Simplified Explanation:

This patent application describes a method for training a Graph Neural Network to predict second measurement results of produced products based on received first measurement results.

  • The method involves receiving first and second measurement results for multiple products, constructing graphs of the first measurements, and generating a training data set by assigning the corresponding second measurements to the graphs.
  • The Graph Neural Network is then trained on this data set to predict the second measurements based on the graphs.

Key Features and Innovation:

  • Training a Graph Neural Network to predict second measurement results of products based on first measurement results.
  • Constructing graphs of the first measurements and generating a training data set for the network.
  • Utilizing the network to make predictions based on the graphs.

Potential Applications:

This technology could be applied in industries where predicting product quality or performance based on initial measurements is crucial, such as manufacturing, healthcare, or environmental monitoring.

Problems Solved:

This technology addresses the need for accurate and efficient prediction of product outcomes based on initial measurements, which can help improve quality control and decision-making processes.

Benefits:

  • Enhanced accuracy in predicting product outcomes.
  • Improved efficiency in analyzing and interpreting measurement data.
  • Potential cost savings by reducing the need for manual analysis and intervention.

Commercial Applications:

Predictive maintenance in manufacturing, quality control in healthcare diagnostics, and environmental monitoring for regulatory compliance are potential commercial applications of this technology.

Questions about Graph Neural Networks:

1. How do Graph Neural Networks differ from traditional neural networks in terms of structure and function? 2. What are some common challenges in training Graph Neural Networks for predictive tasks?


Original Abstract Submitted

A computer-implemented method of training a Graph Neural Network for predicting second measurement results of produced products based on received first measurement results is disclosed.
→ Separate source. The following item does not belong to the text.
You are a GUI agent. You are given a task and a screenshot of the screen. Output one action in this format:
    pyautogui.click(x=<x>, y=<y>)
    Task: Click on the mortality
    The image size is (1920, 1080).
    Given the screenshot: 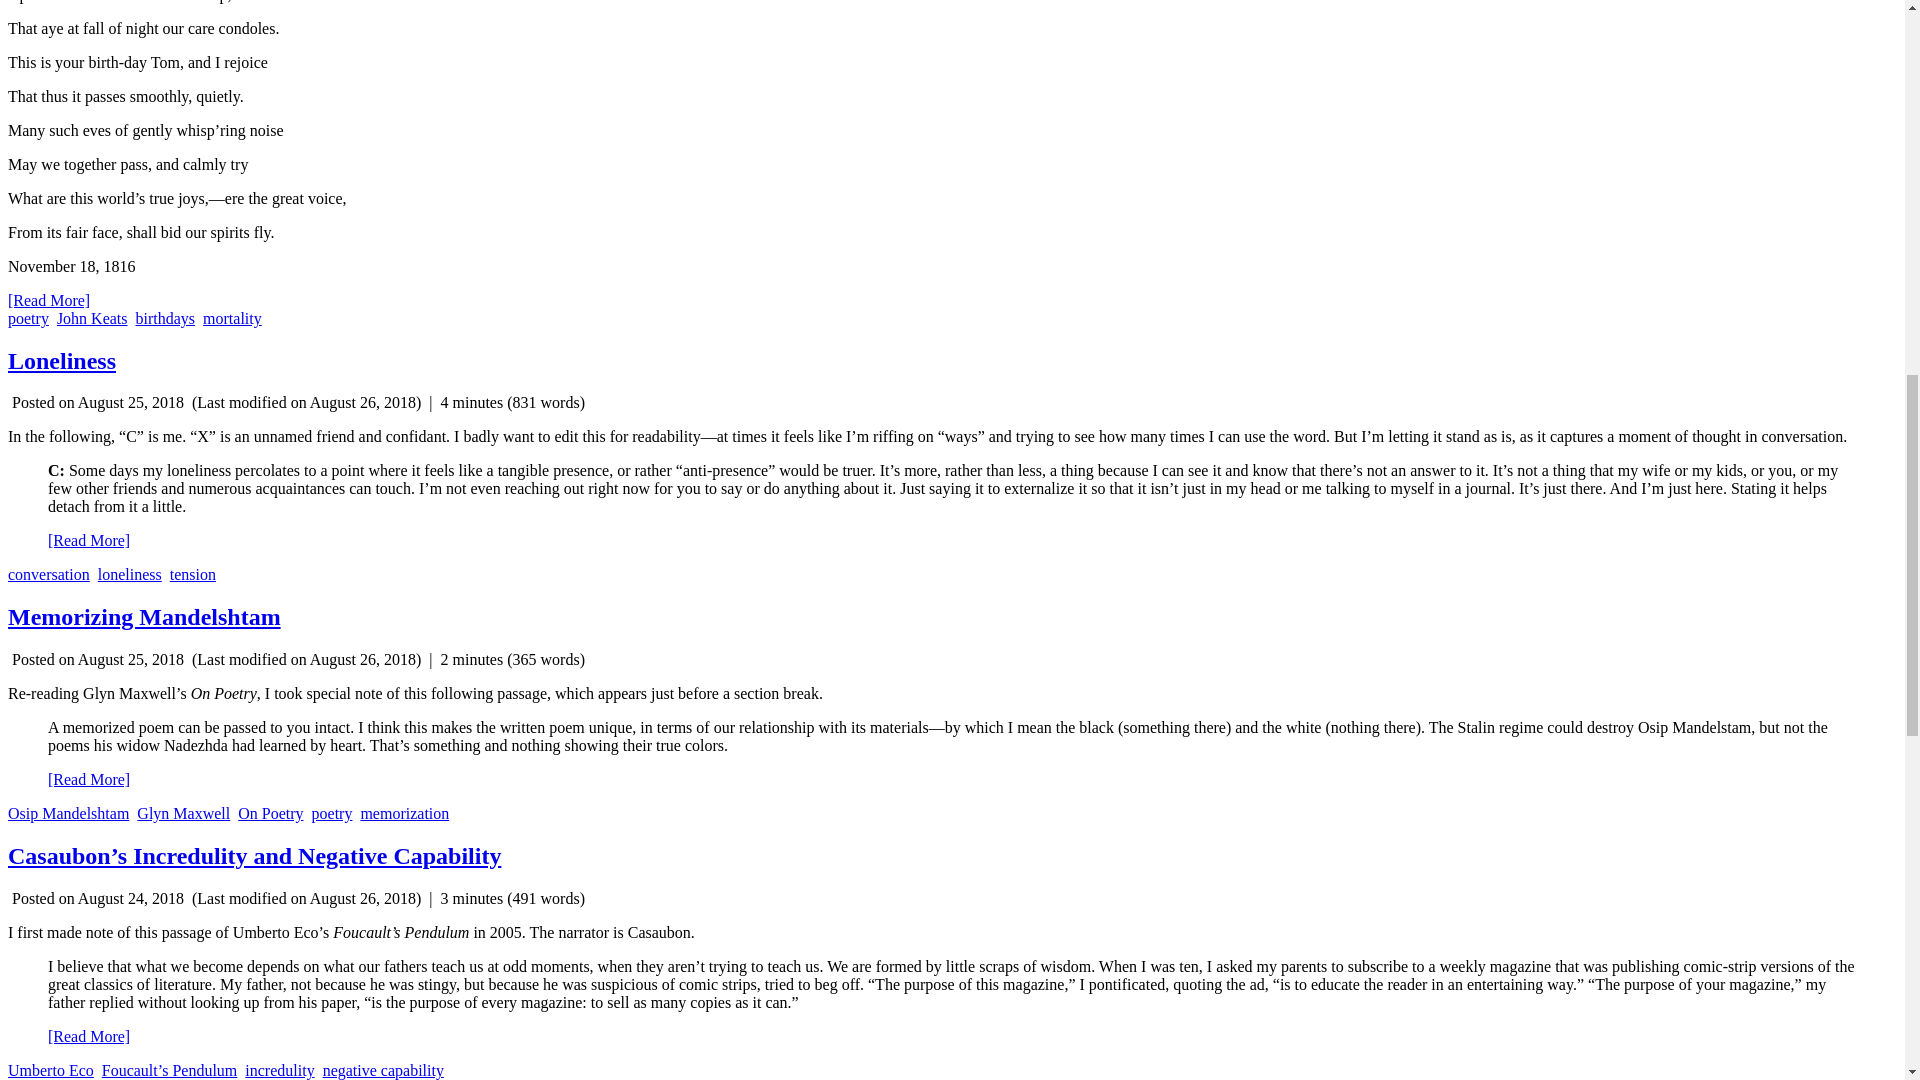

The method includes (i) receiving first measurement and second measurement results for a plurality of produced products, (ii) constructing graphs of the first measurements and generating a training data set by assigning the corresponding second measurement of the first measurement to the corresponding graphs, respectively, and (iii) training the Graph Neural Network on the training data set to predict the second measurements based on the graphs.